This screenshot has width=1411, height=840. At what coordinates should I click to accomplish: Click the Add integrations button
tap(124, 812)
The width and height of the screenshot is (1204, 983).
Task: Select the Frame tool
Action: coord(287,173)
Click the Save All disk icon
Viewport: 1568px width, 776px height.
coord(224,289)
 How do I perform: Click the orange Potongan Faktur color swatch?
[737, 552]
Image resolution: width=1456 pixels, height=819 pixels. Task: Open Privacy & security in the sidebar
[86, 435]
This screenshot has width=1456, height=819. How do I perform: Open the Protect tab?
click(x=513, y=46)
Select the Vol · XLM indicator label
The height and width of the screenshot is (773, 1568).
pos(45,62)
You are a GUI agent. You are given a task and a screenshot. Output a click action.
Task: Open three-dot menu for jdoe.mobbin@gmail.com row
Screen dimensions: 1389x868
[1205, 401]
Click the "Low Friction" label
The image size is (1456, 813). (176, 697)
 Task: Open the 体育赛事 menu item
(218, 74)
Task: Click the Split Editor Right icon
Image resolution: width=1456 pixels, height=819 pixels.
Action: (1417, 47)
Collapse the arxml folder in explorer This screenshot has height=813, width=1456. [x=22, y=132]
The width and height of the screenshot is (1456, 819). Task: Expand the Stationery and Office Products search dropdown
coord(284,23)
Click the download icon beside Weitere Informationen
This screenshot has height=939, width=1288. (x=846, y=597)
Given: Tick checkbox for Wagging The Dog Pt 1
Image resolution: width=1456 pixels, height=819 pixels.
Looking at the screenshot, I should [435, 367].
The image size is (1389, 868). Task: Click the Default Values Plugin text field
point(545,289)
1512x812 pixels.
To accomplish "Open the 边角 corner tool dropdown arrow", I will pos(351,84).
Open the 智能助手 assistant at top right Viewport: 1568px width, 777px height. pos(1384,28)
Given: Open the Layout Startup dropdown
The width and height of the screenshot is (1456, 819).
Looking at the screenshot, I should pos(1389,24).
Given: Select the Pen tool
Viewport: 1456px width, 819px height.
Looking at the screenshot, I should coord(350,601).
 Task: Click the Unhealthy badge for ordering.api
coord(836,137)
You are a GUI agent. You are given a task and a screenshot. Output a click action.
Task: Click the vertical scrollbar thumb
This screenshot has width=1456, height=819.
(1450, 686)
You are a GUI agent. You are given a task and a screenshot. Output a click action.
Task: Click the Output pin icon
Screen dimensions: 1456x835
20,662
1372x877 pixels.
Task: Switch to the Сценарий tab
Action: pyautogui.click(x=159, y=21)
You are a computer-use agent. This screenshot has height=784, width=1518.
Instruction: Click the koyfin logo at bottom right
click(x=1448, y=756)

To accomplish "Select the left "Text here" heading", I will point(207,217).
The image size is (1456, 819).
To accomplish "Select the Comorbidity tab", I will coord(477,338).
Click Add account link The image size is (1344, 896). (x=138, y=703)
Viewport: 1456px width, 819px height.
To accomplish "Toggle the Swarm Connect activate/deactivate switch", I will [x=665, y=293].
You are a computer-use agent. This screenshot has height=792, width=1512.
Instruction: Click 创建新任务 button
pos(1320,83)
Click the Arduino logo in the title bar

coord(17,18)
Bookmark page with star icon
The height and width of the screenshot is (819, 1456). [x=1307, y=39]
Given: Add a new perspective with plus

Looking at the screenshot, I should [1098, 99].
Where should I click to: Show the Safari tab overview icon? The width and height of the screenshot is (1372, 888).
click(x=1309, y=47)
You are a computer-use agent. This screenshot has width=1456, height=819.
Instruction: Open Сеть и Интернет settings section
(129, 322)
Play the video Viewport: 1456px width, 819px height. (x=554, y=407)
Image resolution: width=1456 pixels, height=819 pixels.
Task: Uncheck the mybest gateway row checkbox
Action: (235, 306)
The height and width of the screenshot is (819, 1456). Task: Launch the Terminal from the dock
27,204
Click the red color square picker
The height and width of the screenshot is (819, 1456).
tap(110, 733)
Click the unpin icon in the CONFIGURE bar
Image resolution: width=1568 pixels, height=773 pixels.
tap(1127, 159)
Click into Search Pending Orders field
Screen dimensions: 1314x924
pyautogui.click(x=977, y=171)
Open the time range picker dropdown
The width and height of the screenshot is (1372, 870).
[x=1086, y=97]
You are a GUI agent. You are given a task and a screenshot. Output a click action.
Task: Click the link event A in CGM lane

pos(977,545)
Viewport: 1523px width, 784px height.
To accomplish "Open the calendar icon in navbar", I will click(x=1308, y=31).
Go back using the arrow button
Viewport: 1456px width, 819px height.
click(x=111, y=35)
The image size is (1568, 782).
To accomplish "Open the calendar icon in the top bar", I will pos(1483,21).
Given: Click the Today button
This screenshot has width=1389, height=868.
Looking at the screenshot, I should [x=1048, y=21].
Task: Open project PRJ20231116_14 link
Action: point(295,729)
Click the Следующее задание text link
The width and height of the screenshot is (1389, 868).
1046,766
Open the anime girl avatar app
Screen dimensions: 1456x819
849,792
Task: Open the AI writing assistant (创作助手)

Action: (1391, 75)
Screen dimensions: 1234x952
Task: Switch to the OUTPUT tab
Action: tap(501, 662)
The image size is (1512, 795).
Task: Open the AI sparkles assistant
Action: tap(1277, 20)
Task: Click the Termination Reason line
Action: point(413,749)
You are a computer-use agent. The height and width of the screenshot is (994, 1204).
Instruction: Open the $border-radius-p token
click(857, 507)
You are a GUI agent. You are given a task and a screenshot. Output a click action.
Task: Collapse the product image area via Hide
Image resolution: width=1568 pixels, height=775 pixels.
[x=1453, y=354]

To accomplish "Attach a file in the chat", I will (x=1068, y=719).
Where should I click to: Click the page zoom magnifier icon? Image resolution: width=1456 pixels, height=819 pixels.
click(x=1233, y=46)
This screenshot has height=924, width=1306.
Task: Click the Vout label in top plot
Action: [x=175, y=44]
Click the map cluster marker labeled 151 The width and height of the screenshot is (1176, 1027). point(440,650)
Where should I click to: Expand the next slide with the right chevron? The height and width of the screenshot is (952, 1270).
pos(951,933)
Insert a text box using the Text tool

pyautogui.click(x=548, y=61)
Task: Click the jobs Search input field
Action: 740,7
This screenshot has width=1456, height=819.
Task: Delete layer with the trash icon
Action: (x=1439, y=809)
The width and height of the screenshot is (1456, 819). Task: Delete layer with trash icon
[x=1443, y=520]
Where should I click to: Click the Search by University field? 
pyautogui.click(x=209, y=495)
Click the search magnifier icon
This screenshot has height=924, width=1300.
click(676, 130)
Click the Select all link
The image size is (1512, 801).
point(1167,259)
════════════════
## WHAT IS EXPECTED
Each line from the beginning of the entries to the line with "1512x812 pixels." must be repeated exactly, with both end lines kept and no other lines given.

## YOUR RESPONSE
This screenshot has width=1411, height=840. At what coordinates should I click to accomplish: Click the Add integrations button
tap(124, 812)
The width and height of the screenshot is (1204, 983).
Task: Select the Frame tool
Action: coord(287,173)
Click the Save All disk icon
Viewport: 1568px width, 776px height.
coord(224,289)
 How do I perform: Click the orange Potongan Faktur color swatch?
[737, 552]
Image resolution: width=1456 pixels, height=819 pixels. Task: Open Privacy & security in the sidebar
[86, 435]
This screenshot has width=1456, height=819. How do I perform: Open the Protect tab?
click(x=513, y=46)
Select the Vol · XLM indicator label
The height and width of the screenshot is (773, 1568).
pos(45,62)
You are a GUI agent. You are given a task and a screenshot. Output a click action.
Task: Open three-dot menu for jdoe.mobbin@gmail.com row
Screen dimensions: 1389x868
[1205, 401]
Click the "Low Friction" label
The image size is (1456, 813). (176, 697)
 Task: Open the 体育赛事 menu item
(218, 74)
Task: Click the Split Editor Right icon
Image resolution: width=1456 pixels, height=819 pixels.
Action: (1417, 47)
Collapse the arxml folder in explorer This screenshot has height=813, width=1456. [x=22, y=132]
The width and height of the screenshot is (1456, 819). Task: Expand the Stationery and Office Products search dropdown
coord(284,23)
Click the download icon beside Weitere Informationen
This screenshot has height=939, width=1288. (x=846, y=597)
Given: Tick checkbox for Wagging The Dog Pt 1
Image resolution: width=1456 pixels, height=819 pixels.
Looking at the screenshot, I should [435, 367].
The image size is (1389, 868). Task: Click the Default Values Plugin text field
point(545,289)
1512x812 pixels.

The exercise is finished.